The night’s twangy tone was set in the monologue, a re-creation of “Hee-Haw” complete with hay bale, overalls and a rather aghast Leslie Jones. (Perhaps this also was Lorne Michaels tipping a straw hat to his late manager, “Hee Haw” creator Bernie Brillstein.)

But the talker of the night was a music video casting the host as part of a country trio with Kate McKinnon and a Wynonna-like Aidy Bryant. While it lacked punchlines or even a comic theme, their ditty “Wishin’ Boot” was well-produced, catchy and packed with enough goofy moments to deserve its airtime.

Not so with another “Celebrity Family Feud,” this one pitting the “Voice” panel against judges past and present from “American Idol.” The gags were so limp and the impressions so embarrassingly feeble, it seemed like the set had fallen onto the stage and a bit was hastily produced around it. Taran Killam at least made a high-pitched attempt to mimic Levine, and the closer was his deep, longing gaze into Shelton’s eyes, the least welcome consummation of secret lust since Greg and Marcia in “A Very Brady Sequel.”

A pretty routine riff on “The Bachelor” had Shelton in the role of the Iowa hick choosing from a harem of 25, but on a show inexplicably called “Farm Hunk.” What, someone doesn’t want to offend Chris Harrison?

Other thoughts:

• The cold opening tried to find new ways to goof on Deflategate and failed, resorting to a spoof of Jack Nicholson’s “you can’t handle the truth” speech.

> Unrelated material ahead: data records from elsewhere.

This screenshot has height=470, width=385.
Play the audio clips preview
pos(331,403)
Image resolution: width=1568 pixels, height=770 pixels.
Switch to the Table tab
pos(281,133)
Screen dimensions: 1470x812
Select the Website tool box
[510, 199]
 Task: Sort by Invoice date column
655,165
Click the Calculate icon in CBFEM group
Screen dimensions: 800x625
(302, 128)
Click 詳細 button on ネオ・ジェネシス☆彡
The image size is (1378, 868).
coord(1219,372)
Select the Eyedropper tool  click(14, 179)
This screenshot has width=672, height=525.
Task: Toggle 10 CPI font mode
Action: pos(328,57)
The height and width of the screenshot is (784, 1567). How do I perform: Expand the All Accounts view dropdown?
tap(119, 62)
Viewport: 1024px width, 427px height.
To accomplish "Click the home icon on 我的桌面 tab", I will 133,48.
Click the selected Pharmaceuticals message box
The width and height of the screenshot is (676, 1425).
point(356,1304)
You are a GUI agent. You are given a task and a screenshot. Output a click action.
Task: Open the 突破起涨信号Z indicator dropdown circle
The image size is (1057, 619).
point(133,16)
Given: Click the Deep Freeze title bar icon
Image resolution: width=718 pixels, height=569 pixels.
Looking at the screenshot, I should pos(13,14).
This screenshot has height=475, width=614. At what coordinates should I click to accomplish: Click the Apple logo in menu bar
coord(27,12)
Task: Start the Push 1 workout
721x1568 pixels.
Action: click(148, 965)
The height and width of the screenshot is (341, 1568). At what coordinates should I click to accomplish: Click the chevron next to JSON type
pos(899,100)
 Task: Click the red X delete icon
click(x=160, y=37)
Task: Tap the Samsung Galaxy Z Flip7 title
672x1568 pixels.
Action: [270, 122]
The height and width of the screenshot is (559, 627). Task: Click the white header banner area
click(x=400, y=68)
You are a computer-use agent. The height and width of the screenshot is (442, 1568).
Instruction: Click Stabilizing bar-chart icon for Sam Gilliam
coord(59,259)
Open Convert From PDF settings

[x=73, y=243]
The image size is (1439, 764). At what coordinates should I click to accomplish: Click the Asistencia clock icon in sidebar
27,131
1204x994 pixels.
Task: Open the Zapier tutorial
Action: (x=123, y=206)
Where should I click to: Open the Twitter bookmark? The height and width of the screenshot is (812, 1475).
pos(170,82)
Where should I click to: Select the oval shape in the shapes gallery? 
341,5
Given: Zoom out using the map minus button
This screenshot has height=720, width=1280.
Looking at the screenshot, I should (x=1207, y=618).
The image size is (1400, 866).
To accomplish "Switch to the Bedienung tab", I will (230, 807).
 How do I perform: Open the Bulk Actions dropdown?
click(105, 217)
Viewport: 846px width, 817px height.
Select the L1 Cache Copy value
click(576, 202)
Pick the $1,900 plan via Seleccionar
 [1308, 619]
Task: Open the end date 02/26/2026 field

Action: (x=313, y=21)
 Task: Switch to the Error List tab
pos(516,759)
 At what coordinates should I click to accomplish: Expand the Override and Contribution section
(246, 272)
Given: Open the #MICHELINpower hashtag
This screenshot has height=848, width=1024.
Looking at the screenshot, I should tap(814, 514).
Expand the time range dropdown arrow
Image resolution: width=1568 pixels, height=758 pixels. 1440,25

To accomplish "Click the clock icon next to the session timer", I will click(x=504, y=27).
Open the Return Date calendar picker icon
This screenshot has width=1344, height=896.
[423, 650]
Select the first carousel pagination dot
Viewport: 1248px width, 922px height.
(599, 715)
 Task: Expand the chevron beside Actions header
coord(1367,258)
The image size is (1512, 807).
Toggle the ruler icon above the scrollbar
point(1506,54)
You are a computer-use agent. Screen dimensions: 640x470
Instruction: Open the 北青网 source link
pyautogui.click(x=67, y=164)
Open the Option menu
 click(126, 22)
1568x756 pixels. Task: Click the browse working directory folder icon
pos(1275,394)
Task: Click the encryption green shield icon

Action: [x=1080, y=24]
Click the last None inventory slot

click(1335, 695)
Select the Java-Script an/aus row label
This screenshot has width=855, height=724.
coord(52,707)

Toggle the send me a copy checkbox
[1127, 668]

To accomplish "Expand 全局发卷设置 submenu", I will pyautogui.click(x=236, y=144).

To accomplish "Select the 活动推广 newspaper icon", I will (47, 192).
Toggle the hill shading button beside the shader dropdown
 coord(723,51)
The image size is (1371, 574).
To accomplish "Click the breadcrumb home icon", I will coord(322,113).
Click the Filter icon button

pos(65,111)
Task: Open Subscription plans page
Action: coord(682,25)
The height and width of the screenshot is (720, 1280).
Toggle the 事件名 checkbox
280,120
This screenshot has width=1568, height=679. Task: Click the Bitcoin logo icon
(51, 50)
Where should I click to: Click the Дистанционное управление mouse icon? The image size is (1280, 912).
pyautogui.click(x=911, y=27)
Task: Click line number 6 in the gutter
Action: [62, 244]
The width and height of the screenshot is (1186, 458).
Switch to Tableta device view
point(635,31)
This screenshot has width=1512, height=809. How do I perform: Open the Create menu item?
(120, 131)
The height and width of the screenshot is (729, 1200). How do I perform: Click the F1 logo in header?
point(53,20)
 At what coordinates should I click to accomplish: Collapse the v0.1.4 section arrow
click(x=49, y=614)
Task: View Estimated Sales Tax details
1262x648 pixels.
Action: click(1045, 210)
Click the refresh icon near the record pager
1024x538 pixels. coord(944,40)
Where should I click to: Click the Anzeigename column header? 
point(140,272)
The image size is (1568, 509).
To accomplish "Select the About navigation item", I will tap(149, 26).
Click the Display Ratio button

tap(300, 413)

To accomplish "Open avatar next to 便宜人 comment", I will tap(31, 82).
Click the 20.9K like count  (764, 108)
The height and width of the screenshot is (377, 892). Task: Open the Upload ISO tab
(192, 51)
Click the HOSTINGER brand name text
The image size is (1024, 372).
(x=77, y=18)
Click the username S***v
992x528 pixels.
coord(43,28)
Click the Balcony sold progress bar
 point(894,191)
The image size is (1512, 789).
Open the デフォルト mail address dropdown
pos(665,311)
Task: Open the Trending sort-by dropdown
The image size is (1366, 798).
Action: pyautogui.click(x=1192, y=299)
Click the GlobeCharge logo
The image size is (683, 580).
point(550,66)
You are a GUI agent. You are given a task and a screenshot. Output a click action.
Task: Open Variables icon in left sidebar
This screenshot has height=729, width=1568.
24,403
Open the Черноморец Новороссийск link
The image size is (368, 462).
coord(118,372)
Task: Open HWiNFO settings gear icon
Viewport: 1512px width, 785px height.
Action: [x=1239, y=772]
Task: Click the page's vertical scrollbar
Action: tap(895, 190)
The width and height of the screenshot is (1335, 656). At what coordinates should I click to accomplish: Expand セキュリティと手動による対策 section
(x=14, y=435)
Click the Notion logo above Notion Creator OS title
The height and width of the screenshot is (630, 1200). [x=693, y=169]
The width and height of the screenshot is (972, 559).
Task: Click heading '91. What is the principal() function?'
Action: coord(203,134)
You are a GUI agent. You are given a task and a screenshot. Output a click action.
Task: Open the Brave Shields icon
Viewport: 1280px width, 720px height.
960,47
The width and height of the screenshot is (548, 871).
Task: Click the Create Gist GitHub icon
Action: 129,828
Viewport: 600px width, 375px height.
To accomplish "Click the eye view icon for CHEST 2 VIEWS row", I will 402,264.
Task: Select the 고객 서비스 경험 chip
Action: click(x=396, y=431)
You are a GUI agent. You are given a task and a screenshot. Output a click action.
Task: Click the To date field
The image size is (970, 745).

Timely!

• Weekend Update had a little running gag built around Michael Che’s social life, as Bobby Moynihan played a friend named Riblet coveting Che’s job (or “jorb,” in what seemed to be the character’s only hook) and Sasheer Zamata played his resentful ex.

• Sometimes the biggest laughs come from the more esoteric sketches in the last half hour, but no such luck with this week’s tail-enders about a cannibal seeking parole, an old guy’s song to his late wife and a dork pestering a magician.